“Aunt Lois feels Carrie’s death more and more every day.”
Clarissa Goodell, September 6, 1866
Like most families in the nineteenth century, the Goodells experienced the premature deaths of family members, including Lavinia’s two year old niece Harriet Frost, an unnamed infant nephew, and her twenty-three year old cousin Amanda Goodell. In 1866, Lavinia lost another cousin, thirty-seven year old Caroline Smith Ellsworth.
Carrie was born in 1829, the only child of Lavinia’s mother’s sister, Lois Cady, and her husband, Roswell Smith, the author of textbooks on grammar, geography, and arithmetic. In 1854, Carrie married Oliver Chaffee Ellsworth, a Boston publisher whose paternal grandfather was Oliver Ellsworth, the third Chief Justice of the United States Supreme Court, and whose maternal grandfather was Noah Webster. The couple had one son, William Webster Ellsworth, born in 1855. Willie Ellsworth was the same age as, and a frequent correspondent of, Lavinia’s eldest nephew, William Goodell Frost.
As a young child, Willie Ellsworth suffered from some sort of paralysis. He spent time recuperating with his grandparents in Hartford, Connecticut. His grandmother reported:
We thought his recovery doubtful at one time but a kind Providence saw faith to spare his precious life. We have great cause for gratitude. He keeps me busy I can assure you, is full of mischief, into everything, is a roguish little fellow but it does us good to see him running about for he really had no use of his limbs all winter.
Carrie Ellsworth died on July 31, 1866. We do not know the cause of her death. Her mother was inconsolable. Lavinia’s mother wrote:
Aunt Lois says she is a heartbroken woman, feels her loss more and more every day. I’m afraid it will wear her out. Her great consolation is that Carrie is a glorified spirit in heaven, washed in her Savior’s blood, and made perfect in His righteousness and her great desire is to be ready when her Master calls.
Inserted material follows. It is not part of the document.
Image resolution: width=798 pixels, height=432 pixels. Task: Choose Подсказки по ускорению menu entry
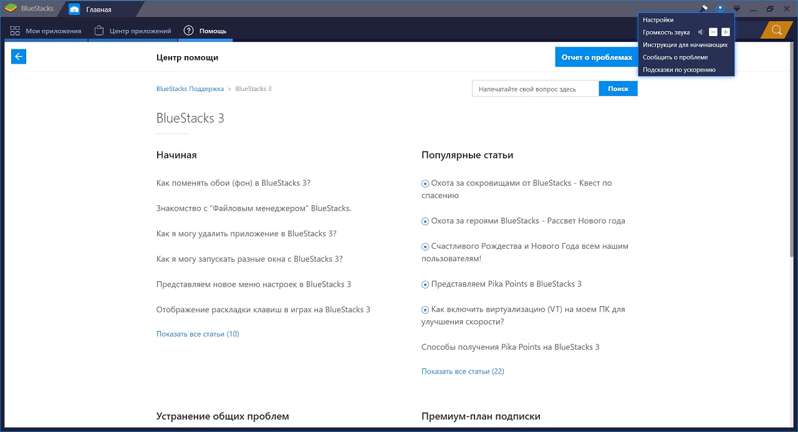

The following month, Lavinia’s mother wrote again: “Aunt Lois … says it is a dreadful blow that she never can get over. Her darling Carrie. O, my heart bleeds for her. Sister says she wants to send Maria something that Caroline has worn. Sarah [Thomas] thinks under clothes would be most acceptable to Maria. I thought perhaps a dress would be best, but anything that was Carrie’s.”
In January 1867, Lavinia’s sister Maria reported that she had received a package. “I have had a great present from Aunt Lois of a beautiful winter dress that was Carrie’s, some underclothes, and some things for Nelson that will be very useful next summer. I was not expecting anything more than some trifle for a keepsake.” A month later Maria enclosed in a letter to Lavinia a small swatch of Carrie’s dress.
Perhaps the dress looked something like this:
Sadly, Carrie’s family seemed to have a falling out with her widower. Several months after Carrie died, Oliver Ellsworth declined to publish one of his father-in-law’s textbooks, which caused considerable disappointment. When Oliver married again in the summer of 1868, the family was not particularly enamored of his new bride. Lavinia’s mother wrote:
Mr. Ellsworth is to be married next month. I expect it will almost break Aunt Lois’s heart to see that Miss Janvrin takes her darling Carrie’s place as she was not a favorite of hers or Carrie’s. Everybody has their troubles. I hope Mr. Ellsworth will have a monument erected for Carrie before he is married. If he doesn’t Aunt Lois will immediately after. He told Lois he was looking around to see about one.
Oliver Ellsworth’s second wife apparently died in childbirth in 1870, along with their son. He married a third time – to Miss Janvrin’s sister – and had another son, who lived until 1944.
Sources consulted: Clarissa Goodell’s letters to Lavinia Goodell (September 6, 1866; October 13, 1866; November 2, 1866); undated letter from Lois Smith to Clarissa Goodell; Maria Frost’s letters to Lavinia Goodell (January 14, 1867; February 25, 1867; July 23, 1868); Wisconsin Magazine of History, No. 96, Volume 3, (Spring 2013); Photo of Caroline Smith Ellsworth courtesy of Beverly Wright.